Richard Morgan, Morgan and DiSalvo, another one of our back to the basics newsletters.

The topic today is going to be on utilizing a revocable living trust as part of your overall estate plan. As we talked about in other videos, you have a base estate plan and that base estate plan will include a financial power of attorney to handle financial affairs while you’re alive, if you need assistance, your point agent to assist you. An advanced director for healthcare where you’re appointed an agent to assist you with medical related or healthcare related issues. Then you have a will. That’s what happens to my stuff when I die. Appoints guardians for children, things like that. And then you may or may not have something called a revocable living trust. And that may be your base, your primary estate plan document.

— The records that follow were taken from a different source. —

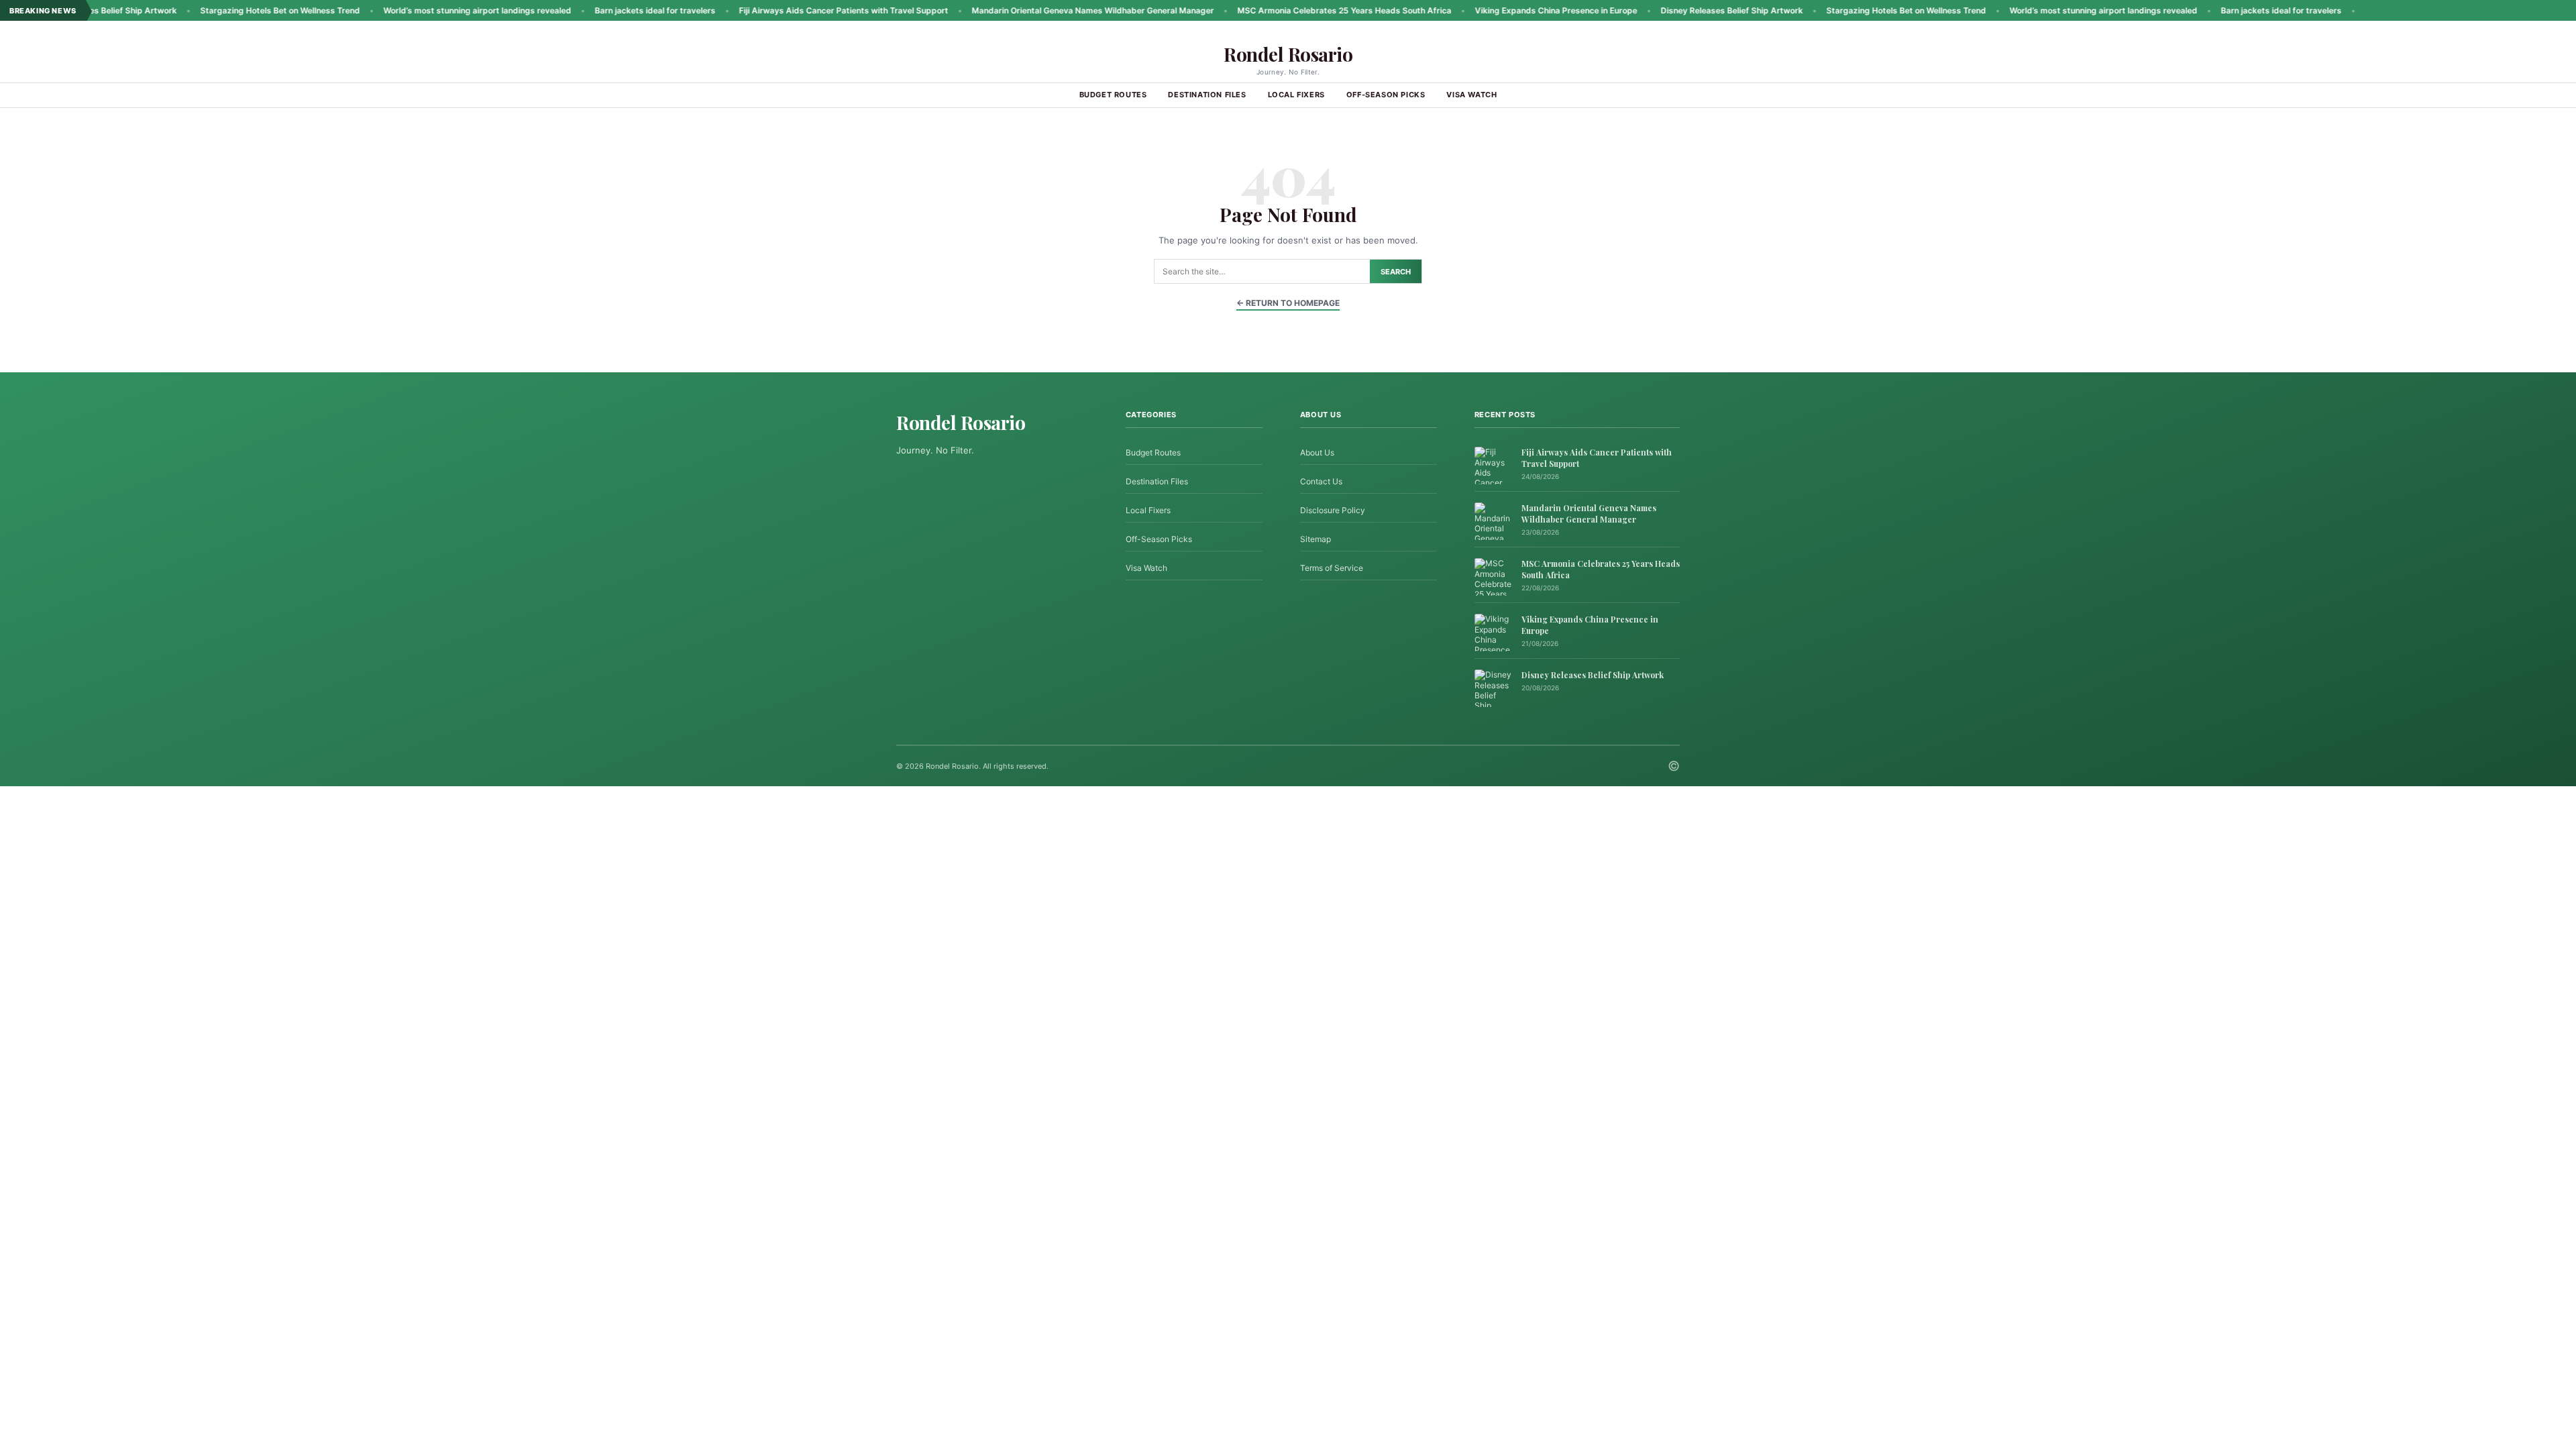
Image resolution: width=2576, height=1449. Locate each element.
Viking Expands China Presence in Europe (1488, 10)
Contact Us (1321, 481)
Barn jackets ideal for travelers (587, 10)
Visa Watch (1471, 94)
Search (1396, 271)
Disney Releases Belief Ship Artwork (1664, 10)
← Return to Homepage (1288, 303)
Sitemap (1315, 539)
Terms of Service (1331, 568)
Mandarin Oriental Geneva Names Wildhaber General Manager (1025, 10)
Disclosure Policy (1332, 510)
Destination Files (1207, 94)
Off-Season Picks (1386, 94)
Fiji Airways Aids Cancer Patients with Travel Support (775, 10)
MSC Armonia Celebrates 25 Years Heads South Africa (1276, 10)
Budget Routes (1113, 94)
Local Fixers (1296, 94)
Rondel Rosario (1288, 54)
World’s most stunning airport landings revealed (409, 10)
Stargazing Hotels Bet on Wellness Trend (212, 10)
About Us (1317, 452)
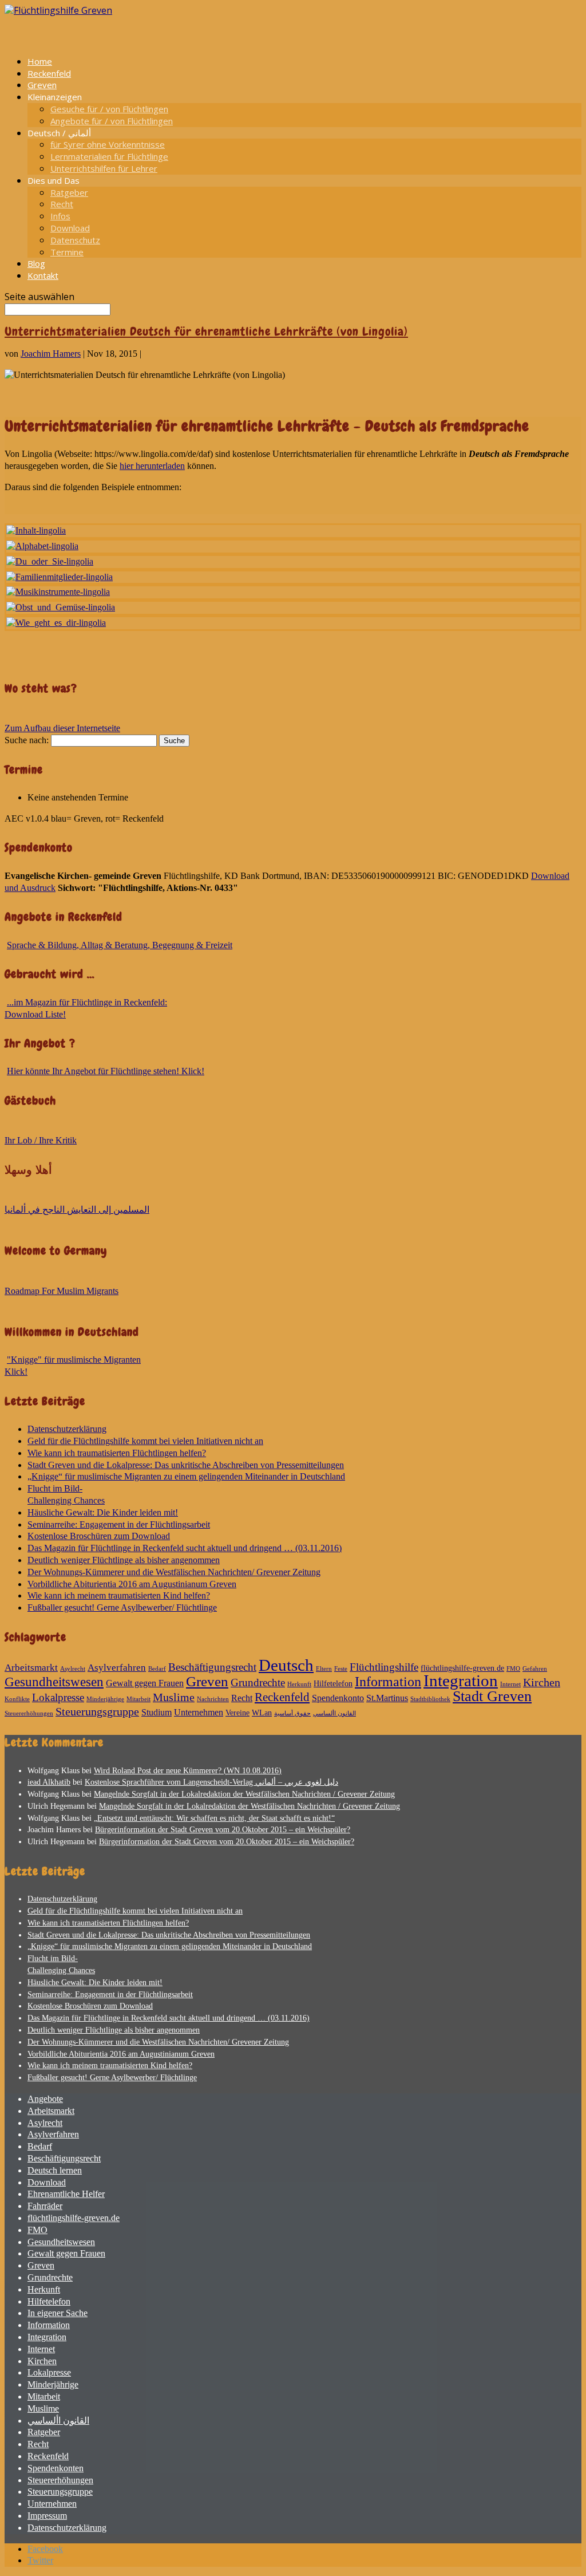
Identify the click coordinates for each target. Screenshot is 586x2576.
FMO (513, 1669)
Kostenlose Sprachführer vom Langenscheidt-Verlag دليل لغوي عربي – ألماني (211, 1782)
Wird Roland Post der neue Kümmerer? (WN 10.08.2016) (188, 1770)
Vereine (237, 1713)
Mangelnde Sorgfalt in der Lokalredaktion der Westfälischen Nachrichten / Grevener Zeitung (244, 1794)
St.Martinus (387, 1698)
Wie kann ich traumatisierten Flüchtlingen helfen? (116, 1453)
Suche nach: (27, 740)
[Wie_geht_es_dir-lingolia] (56, 623)
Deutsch (286, 1665)
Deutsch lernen (54, 2170)
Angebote (45, 2099)
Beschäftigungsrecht (212, 1667)
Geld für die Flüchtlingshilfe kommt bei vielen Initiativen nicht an (145, 1441)
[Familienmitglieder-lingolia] (59, 577)
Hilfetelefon (333, 1683)
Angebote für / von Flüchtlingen (111, 121)
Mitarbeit (138, 1699)
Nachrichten (213, 1699)
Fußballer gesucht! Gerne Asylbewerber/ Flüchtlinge (122, 1607)
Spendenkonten (55, 2468)
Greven (207, 1681)
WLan (262, 1713)
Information (388, 1681)
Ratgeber (69, 192)
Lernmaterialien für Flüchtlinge (109, 156)
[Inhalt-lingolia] (36, 530)
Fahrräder (44, 2206)
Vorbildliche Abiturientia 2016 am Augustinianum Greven (131, 1584)
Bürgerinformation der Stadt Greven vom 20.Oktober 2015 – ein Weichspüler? (222, 1829)
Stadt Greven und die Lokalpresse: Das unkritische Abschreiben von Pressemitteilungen (185, 1465)
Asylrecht (72, 1669)
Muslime (174, 1697)
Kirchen (541, 1682)
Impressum (47, 2515)
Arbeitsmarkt (31, 1667)
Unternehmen (198, 1712)
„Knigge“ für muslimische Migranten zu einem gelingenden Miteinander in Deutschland (186, 1476)
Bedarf (157, 1669)
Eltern (324, 1669)
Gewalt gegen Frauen (145, 1683)
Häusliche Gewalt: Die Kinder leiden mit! (102, 1512)
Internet (510, 1684)
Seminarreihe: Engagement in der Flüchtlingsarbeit (118, 1524)
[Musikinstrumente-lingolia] (58, 592)
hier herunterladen (152, 466)
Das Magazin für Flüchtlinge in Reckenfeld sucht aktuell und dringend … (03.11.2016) (184, 1548)
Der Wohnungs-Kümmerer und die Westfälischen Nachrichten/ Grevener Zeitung (173, 1572)
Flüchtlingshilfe (384, 1667)
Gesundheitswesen (54, 1682)
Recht (61, 204)
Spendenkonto (338, 1698)
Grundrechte (258, 1682)
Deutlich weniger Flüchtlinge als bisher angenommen (123, 1560)
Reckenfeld (282, 1697)
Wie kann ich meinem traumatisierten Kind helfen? (118, 1595)
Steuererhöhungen (29, 1713)
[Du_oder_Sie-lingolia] (49, 561)
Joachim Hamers (51, 353)
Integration (460, 1681)
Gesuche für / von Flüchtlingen (109, 109)
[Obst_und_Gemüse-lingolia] (60, 607)
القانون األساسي (334, 1713)
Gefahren (534, 1669)
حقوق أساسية (292, 1713)
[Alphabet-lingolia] (42, 546)
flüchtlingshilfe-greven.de (462, 1668)
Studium (156, 1712)
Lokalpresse (58, 1697)
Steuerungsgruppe (97, 1711)
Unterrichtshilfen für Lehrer (103, 168)
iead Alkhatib (48, 1782)
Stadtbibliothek (430, 1699)
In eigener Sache (57, 2313)
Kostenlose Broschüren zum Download (98, 1536)
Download (70, 228)
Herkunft (299, 1684)
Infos (60, 216)
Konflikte (17, 1699)
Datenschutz (75, 240)
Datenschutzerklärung (66, 1429)
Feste (340, 1669)
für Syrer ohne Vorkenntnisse (107, 144)
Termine (67, 252)
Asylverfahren (117, 1667)
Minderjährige (105, 1699)
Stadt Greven (492, 1696)
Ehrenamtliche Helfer (66, 2194)
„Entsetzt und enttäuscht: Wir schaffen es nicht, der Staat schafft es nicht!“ (214, 1818)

Like other trusts, a revocable living trust is kind of like a three party contract. There are three parties. You are the creator, you are in control as the trustee, and you are the beneficiary while you’re alive. And the way it works is, if you become incapacitated while you’re alive, your successor trustee that you appointed the document, takes over and handles your affairs on your behalf. And then upon your passing, acts kind of like a will outside the probate process and says, “Here’s what happens to my stuff when I die.” We’re going do several more videos on revocable trusts, as to why you may or may not want to use them.

Richard Morgan Morgan, Morgan and DiSalvo.